Día de los Muertos (Day of the Dead)

You can easily type the words “Day of the Dead” into that well-known search engine and get all the information you need about the tradition that is today known as Día de los Muertos (Spanish for Day of the Dead). The history behind it, an ancient indigenous ritual that has merged with Catholic theology and is now celebrated in most parts of Mexico and even foreign Mexican communities; but I thought I’d give you my side of this tradition.

I grew up in Cuernavaca, a small city about a 45 min drive south of Mexico City. My family would be considered middle class in modern Mexico which is actually relevant to my brief essay on the topic. Very much like people in other countries, we, the middle class community of Mexico, see Day of the Dead as an ancient, morbid even, ritual that mocks death as well as remembers deceased loved ones with colourful altars. And in essence, that is exactly what it is. But for many middle class Mexican children, it is primarily presented to us as a yearly school activity where it’s all about arts and crafts and our parents having to run around to get the traditional skulls, calacas (wooden skeletons similar to puppets), and other props for our altars.
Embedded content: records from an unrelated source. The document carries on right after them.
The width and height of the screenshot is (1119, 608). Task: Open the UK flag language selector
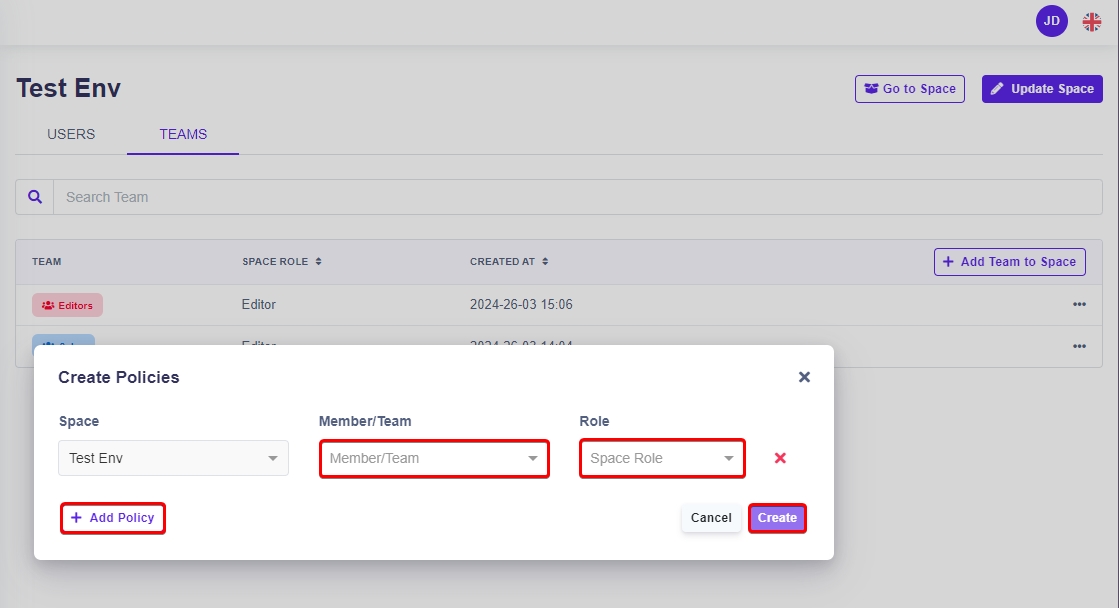coord(1091,22)
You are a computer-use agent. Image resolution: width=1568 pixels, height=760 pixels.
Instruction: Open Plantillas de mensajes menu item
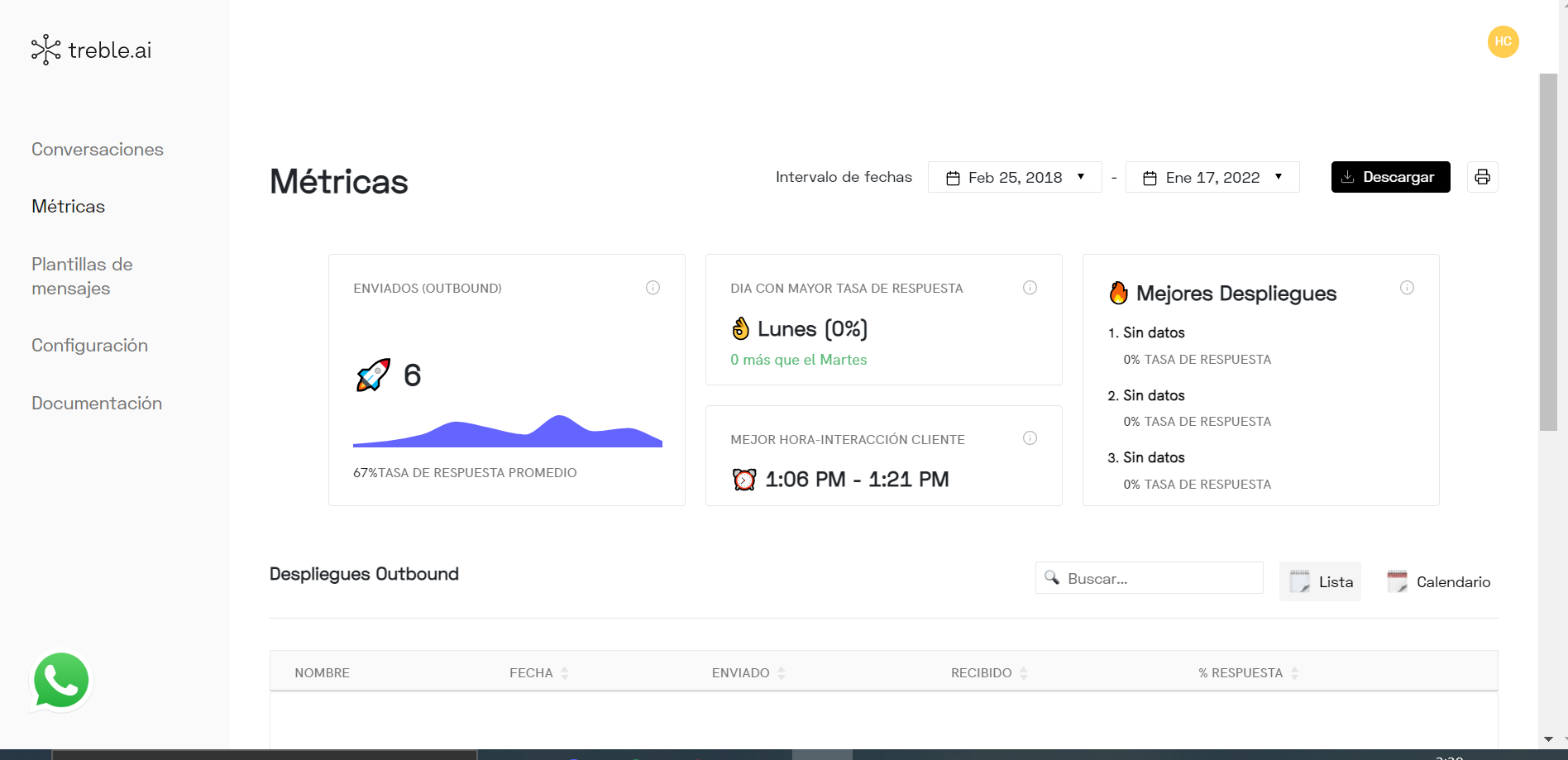[82, 276]
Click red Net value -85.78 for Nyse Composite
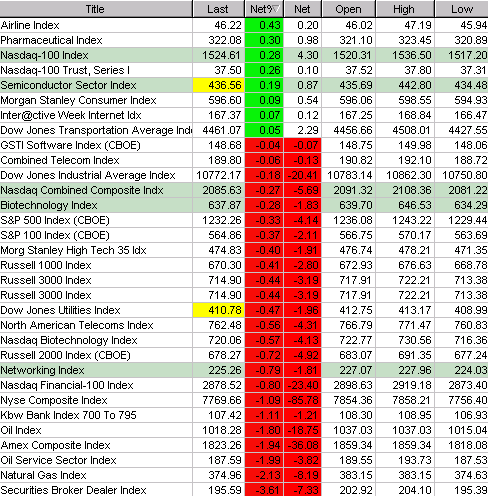 (x=303, y=400)
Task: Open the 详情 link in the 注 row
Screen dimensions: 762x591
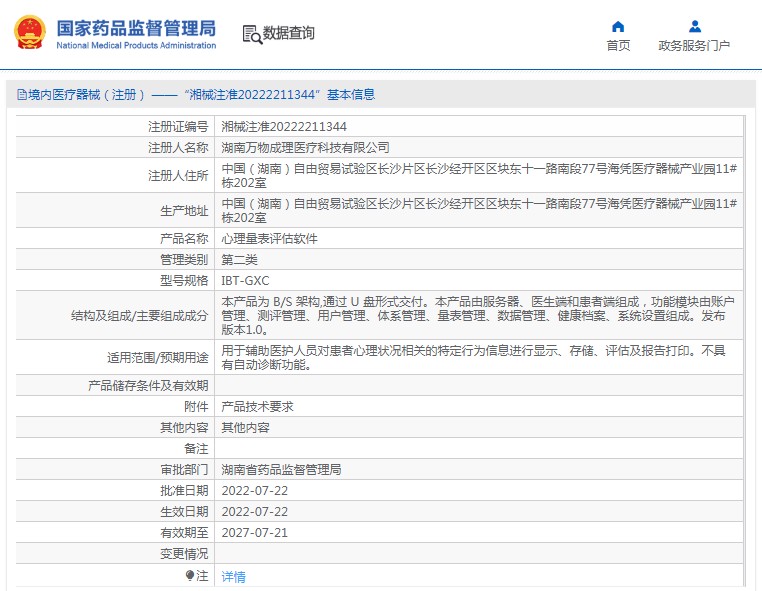Action: tap(233, 577)
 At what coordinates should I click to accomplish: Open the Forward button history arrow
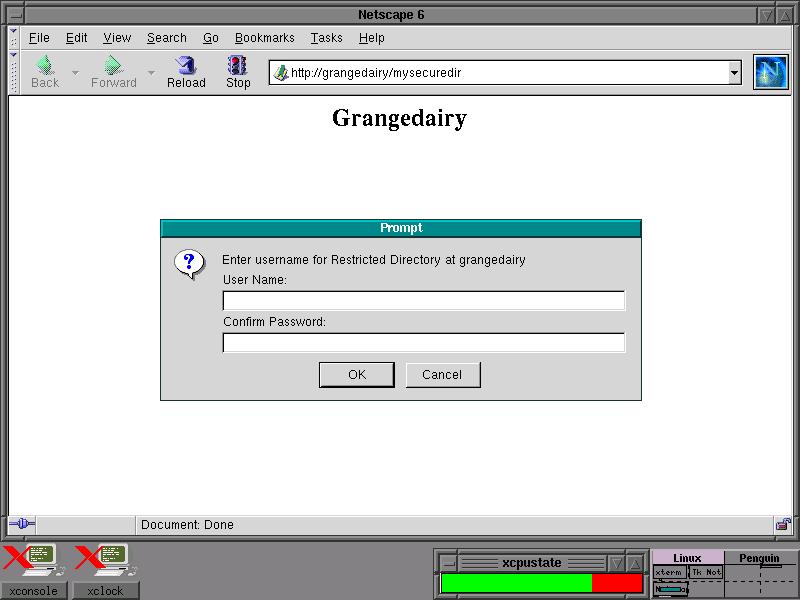151,73

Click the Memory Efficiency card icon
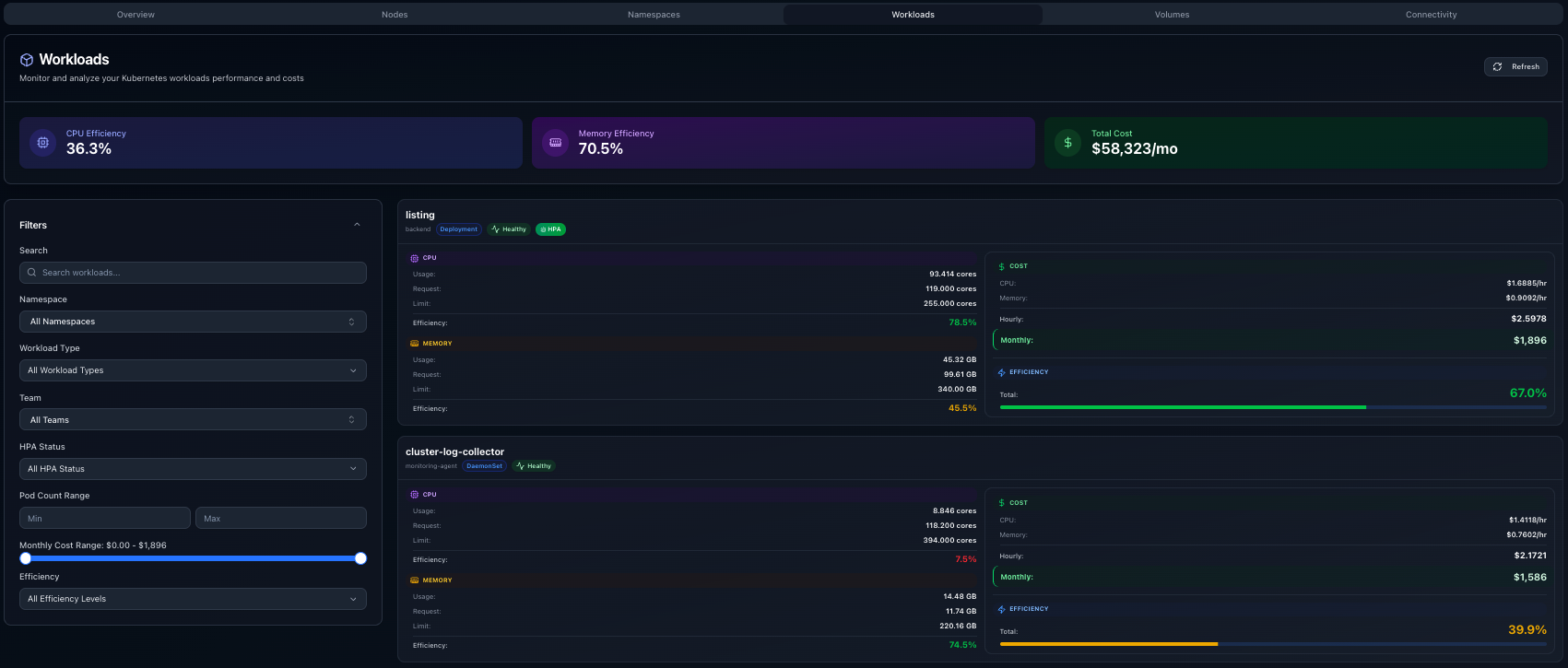click(555, 143)
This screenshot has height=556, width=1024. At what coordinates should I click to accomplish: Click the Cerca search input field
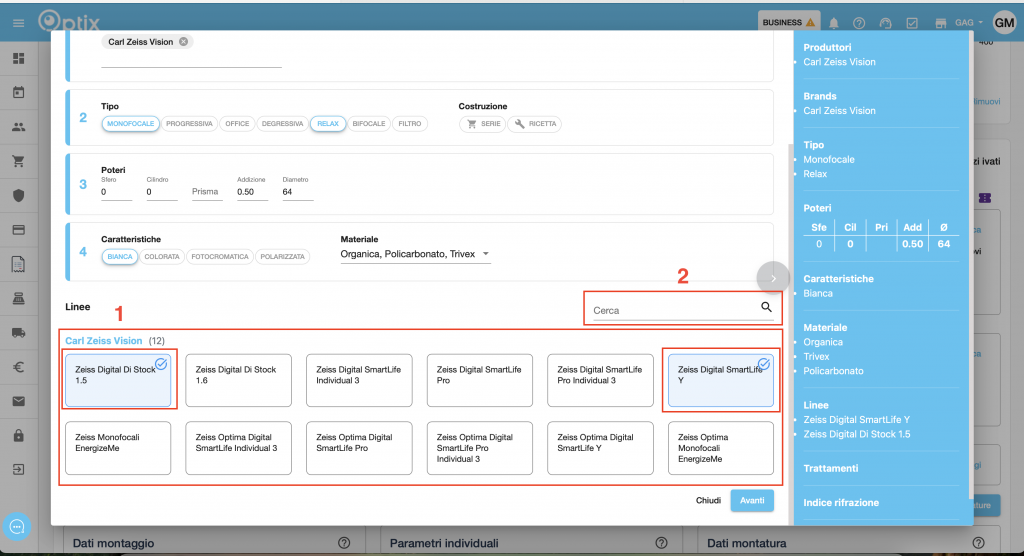[672, 310]
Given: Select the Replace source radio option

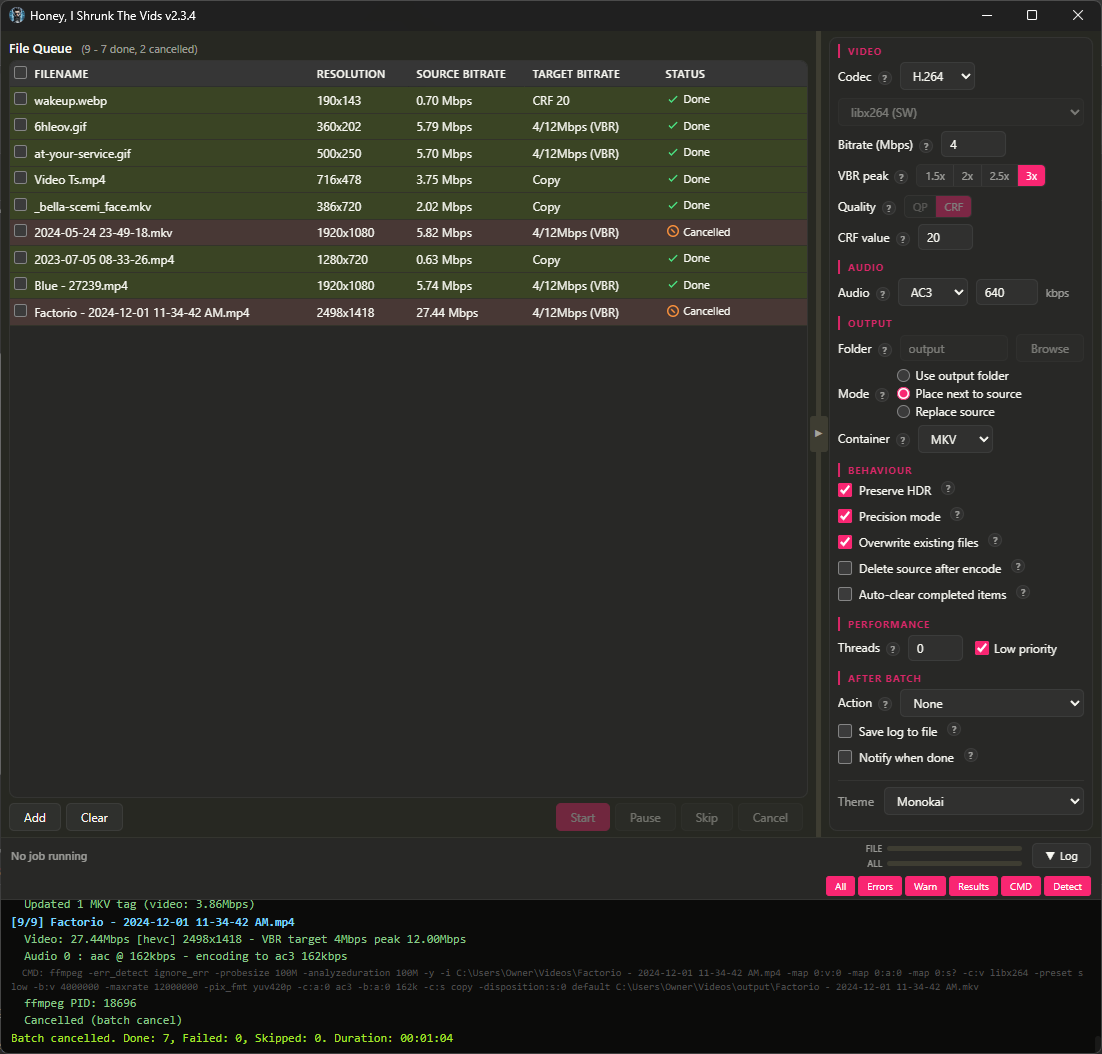Looking at the screenshot, I should 904,412.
Of course, some children in middle class families get to experience the real tradition of Day of the Dead at home if the family still celebrates it by having an altar in their residence. If not, one could always visit a graveyard where many rural communities still spend the day (1st of November) decorating the graves. Later, when the sun has set, they all sleep in the graveyard to make sure the dead find their way back to the grave. Another way of experiencing the well-preserved ritual is taking a trip to a nearby village and walking to peoples’ homes, where you are warmly received with a cup of a tea-like drink as well as some food and the chance to admire their altar.

UNESCO has declared Día de los Muertos to be an intangible cultural heritage of humanity, as it contributes to reinforcing the political and social status of Mexico’s indigenous communities. I strongly encourage you to read more about this fascinating tradition.

About the author

Christian Cerda Österlind is the very talented and creative cousin of Travelstart’s Head of Marketing. Christian grew up in Cuernavaca, Mexico with his Swedish mother, his Mexican father and two younger brothers. Now a successful graphic designer living in Stockholm, Sweden he keeps busy with travelling (of course) and kicking ass in his newest passion Capoeira.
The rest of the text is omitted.